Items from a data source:
------------------------------------------------------------
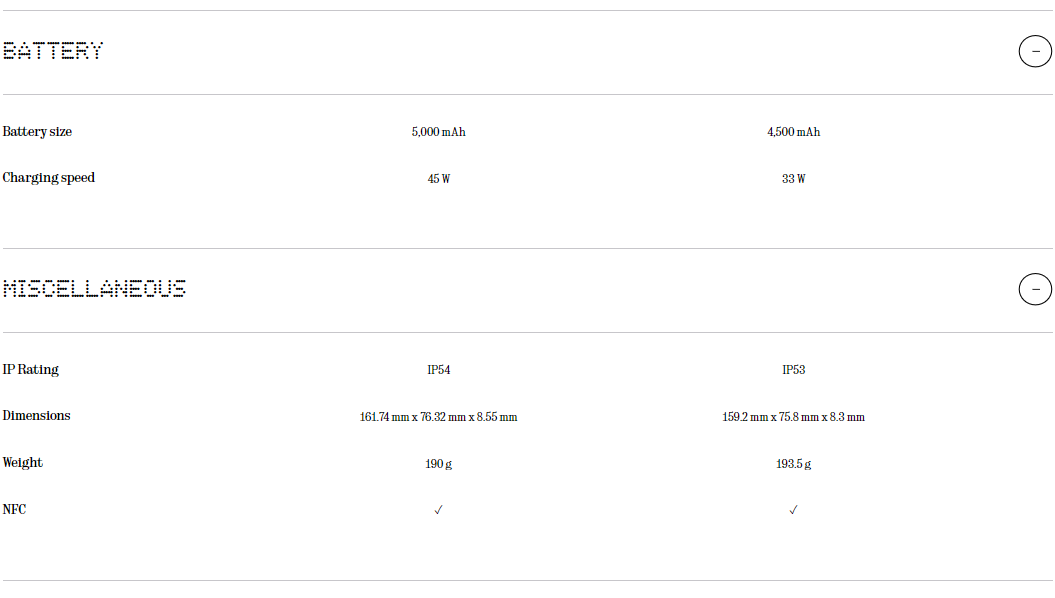Select the IP Rating row label
The height and width of the screenshot is (598, 1055).
[30, 370]
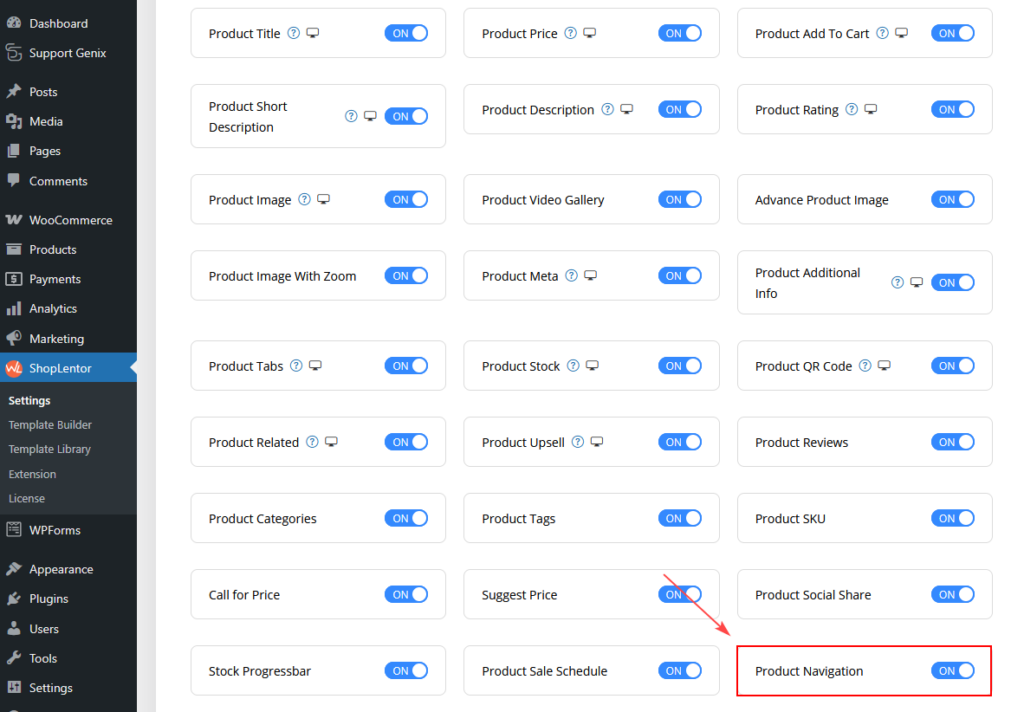Click the device icon next to Product Tabs
Viewport: 1024px width, 712px height.
[x=314, y=365]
------------------------------------------------------------
*WHAT THE EXERCISE ASKS*
Render every line of the items above as a JSON list of strings, one string per line, with blank lines left out. Leave the pictures out of your answer.

*TASK RESULT*
[
  "Select the IP Rating row label",
  "The height and width of the screenshot is (598, 1055).",
  "[30, 370]",
  "Click the device icon next to Product Tabs",
  "Viewport: 1024px width, 712px height.",
  "[x=314, y=365]"
]